Global pressure fixed the ozone hole. Satellites could jeopardize that.

Low Earth orbit, the superhighway layer that wraps around Earth’s thermosphere some 200 to 600 miles above our heads, is newly congested.

Still, no one knows how the huge increase in satellites orbiting Earth will affect the atmosphere, and therefore life below. With the rush to launch more and more satellites, a new study suggests that the hole in the ozone layer, a problem scientists thought they solved decades ago, may be back.

“Until a few years ago, this was not a research area at all,” Martin Ross, an atmospheric scientist at the Aerospace Corporation, said of a study that looked at how the potential increase in artificial metal particles could destroy the Earth’s protective layer.

Ever since Sputnik, the first man-made space satellite, was launched in 1957, scientists have thought that when satellites re-enter our atmosphere at the end of their lives, their evaporation has little impact. But the new satellites — much more advanced but also smaller, cheaper and more disposable than previous satellites — are taking a turn that resembles fast fashion, said study lead author José Pedro Ferreira, a doctoral student in astronautical engineering at the University of Southern California.

Nearly 20 percent of all satellites ever launched have re-entered Earth’s atmosphere in the past half decade and burned up in super-fast, super-hot flames.

Mr Ferreira calculated that upon re-entry, much of the spent satellite could become aluminum oxide, a pollutant that could disrupt the chemistry of stratospheric ozone. Each satellite can generate less than 70 pounds of alumina nanoparticles.

The study, which relied on laboratory measurements and computer models, hypothesized that if the number of satellites launched led to megaconstellations of hundreds or thousands, they could create an excess of aluminum 640 percent above natural levels, potentially leading to a significant increase in ozone. exhaustion.

“We’re still at the very beginning of a major research effort, so it’s too early to be sure that it’s having a negative impact, but we’re clearly starting to see evidence,” said Mr Ferreira, whose research, published in Geophysical Research Letters, was funded by NASA and the National Science Foundation.

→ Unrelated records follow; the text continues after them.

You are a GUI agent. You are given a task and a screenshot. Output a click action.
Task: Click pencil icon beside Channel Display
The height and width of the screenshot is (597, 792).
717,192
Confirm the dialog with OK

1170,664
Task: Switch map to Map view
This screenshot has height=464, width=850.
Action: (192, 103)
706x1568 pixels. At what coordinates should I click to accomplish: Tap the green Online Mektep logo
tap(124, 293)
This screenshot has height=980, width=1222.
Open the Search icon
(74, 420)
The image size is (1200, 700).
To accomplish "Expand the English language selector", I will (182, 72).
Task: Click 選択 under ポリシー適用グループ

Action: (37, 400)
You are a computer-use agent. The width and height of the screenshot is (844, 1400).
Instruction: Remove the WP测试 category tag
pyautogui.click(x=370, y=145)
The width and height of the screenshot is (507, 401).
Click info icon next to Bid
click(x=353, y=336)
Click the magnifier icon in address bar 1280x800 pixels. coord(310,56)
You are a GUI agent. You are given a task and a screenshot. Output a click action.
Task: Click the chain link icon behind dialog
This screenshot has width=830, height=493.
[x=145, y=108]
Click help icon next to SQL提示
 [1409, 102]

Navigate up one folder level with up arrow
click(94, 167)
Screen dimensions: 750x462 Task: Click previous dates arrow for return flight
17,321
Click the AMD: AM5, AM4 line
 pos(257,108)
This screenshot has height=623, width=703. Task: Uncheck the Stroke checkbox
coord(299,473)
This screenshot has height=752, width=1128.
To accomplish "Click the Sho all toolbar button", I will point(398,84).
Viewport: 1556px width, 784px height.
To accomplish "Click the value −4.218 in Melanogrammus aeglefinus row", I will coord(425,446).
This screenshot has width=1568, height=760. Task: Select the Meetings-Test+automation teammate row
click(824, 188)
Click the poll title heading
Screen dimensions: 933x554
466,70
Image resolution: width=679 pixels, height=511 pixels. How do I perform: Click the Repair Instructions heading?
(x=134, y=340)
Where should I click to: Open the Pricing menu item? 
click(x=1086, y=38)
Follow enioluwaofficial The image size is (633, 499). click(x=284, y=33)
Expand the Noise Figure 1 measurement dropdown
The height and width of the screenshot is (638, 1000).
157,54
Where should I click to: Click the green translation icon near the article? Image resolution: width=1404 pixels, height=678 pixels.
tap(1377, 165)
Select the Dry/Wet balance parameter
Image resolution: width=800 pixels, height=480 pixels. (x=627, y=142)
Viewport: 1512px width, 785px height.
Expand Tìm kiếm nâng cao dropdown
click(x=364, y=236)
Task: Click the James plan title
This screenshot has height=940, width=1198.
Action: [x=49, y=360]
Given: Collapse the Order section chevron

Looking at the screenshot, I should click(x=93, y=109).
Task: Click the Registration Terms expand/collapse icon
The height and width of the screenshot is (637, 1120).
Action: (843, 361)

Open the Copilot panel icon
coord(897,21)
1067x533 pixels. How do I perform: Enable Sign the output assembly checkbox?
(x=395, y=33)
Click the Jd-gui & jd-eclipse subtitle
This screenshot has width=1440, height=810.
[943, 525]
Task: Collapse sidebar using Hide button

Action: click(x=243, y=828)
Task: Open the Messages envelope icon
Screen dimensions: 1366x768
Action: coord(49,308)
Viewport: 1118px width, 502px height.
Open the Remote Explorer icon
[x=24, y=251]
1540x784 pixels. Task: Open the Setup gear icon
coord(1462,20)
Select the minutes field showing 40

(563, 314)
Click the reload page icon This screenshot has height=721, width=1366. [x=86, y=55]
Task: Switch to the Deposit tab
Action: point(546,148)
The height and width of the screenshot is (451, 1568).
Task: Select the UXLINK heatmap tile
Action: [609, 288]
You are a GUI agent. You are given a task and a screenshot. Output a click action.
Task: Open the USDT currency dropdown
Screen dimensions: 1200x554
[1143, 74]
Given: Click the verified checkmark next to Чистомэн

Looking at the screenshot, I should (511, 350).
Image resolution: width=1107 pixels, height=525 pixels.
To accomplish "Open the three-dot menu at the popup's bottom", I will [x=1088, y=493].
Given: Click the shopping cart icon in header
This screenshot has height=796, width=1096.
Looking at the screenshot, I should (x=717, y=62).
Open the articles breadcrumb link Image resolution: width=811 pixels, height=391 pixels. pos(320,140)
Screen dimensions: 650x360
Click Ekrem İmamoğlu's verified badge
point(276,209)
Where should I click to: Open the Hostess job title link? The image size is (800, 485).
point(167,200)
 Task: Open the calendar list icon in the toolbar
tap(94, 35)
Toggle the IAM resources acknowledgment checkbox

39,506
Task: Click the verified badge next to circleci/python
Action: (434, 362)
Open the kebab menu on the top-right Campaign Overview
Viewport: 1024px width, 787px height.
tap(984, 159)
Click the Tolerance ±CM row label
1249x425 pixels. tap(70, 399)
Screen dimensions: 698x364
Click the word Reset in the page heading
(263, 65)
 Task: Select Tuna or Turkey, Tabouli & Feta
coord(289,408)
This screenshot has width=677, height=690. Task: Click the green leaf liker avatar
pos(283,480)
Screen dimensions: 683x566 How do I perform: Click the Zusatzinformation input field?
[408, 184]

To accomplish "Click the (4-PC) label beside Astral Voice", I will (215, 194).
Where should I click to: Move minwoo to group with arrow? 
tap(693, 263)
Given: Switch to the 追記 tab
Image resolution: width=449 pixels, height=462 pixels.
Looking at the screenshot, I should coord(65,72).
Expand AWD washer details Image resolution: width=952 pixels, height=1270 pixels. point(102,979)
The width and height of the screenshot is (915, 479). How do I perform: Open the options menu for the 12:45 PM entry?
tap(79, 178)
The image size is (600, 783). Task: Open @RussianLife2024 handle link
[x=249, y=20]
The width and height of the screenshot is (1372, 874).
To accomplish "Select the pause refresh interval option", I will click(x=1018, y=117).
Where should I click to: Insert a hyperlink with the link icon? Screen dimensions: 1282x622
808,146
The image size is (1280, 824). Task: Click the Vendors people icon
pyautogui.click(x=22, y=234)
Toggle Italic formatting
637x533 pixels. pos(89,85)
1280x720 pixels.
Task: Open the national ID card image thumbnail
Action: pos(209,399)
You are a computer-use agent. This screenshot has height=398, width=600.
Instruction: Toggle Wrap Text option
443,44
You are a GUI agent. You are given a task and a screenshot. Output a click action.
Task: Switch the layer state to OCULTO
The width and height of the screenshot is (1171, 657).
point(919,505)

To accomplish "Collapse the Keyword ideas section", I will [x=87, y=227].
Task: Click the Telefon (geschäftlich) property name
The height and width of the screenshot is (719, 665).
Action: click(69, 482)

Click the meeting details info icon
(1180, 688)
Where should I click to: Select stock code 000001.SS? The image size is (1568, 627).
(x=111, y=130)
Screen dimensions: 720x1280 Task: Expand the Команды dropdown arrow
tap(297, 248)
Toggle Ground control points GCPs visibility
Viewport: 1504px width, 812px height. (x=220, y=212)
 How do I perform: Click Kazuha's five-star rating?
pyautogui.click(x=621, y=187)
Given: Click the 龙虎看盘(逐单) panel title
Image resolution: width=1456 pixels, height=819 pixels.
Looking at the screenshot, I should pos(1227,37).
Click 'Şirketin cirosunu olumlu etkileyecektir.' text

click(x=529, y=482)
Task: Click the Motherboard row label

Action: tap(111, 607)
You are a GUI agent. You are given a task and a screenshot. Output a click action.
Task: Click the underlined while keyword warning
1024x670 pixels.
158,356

Mr Ferreira said studies like his were not anti-satellite but added to the growing body of research on sustainable space development.

Daniel Cziczo, a professor of earth, atmospheric and planetary sciences at Purdue University, flies high-altitude aircraft to look at particles left in the atmosphere from meteoroids. Last year, he published a study showing that these particles collide with artificial metals from satellites.

He said Mr Ferreira’s study had jumped to conclusions not supported by his own research by applying the wrong size, composition and chemistry to particles that exist in the atmosphere.

Increasing the number of launches and discarding more satellites, which will largely burn up, means there will be more material in the atmosphere, said Dr. Czicza. “The question is what the impact will be, and we don’t know that yet.” He said there was a need to study ozone depletion and the climate effects of satellites, but he didn’t think the paper approached those issues properly.

Mr Ferreira said “models are only as good as the data you have to validate them against, so we should be cautious and careful about the level of certainty we have about environmental impacts.”

Regulators are slow to acknowledge the unanswered questions that come with growing space hardware. In 2019, the UN Committee on the Peaceful Uses of Outer Space published long-term sustainability guidelines that recommended regulating the environmental effects of space activities on the planet. In 2022, the Federal Communications Commission, which licenses most satellites, approved 7,500 of SpaceX’s requested batch of nearly 30,000 satellites.

The Montreal Protocol, an international agreement that regulated ozone-depleting substances in 1987, was, according to Dr. Rosse of Aerospace Corporation written to cover gases, not particles. But the regulatory body could intervene in the coming years.

“This is something the world should take really seriously, and the Montreal Protocol is aware of it and will address it,” said David Fahey, co-chair of the Montreal Protocol’s Scientific Review Panel and director of the Chemical Sciences Laboratory at the National Oceanic and Atmospheric Administration.

The protocol, he said, will address the issue for their next assessment, which will be completed in 2026.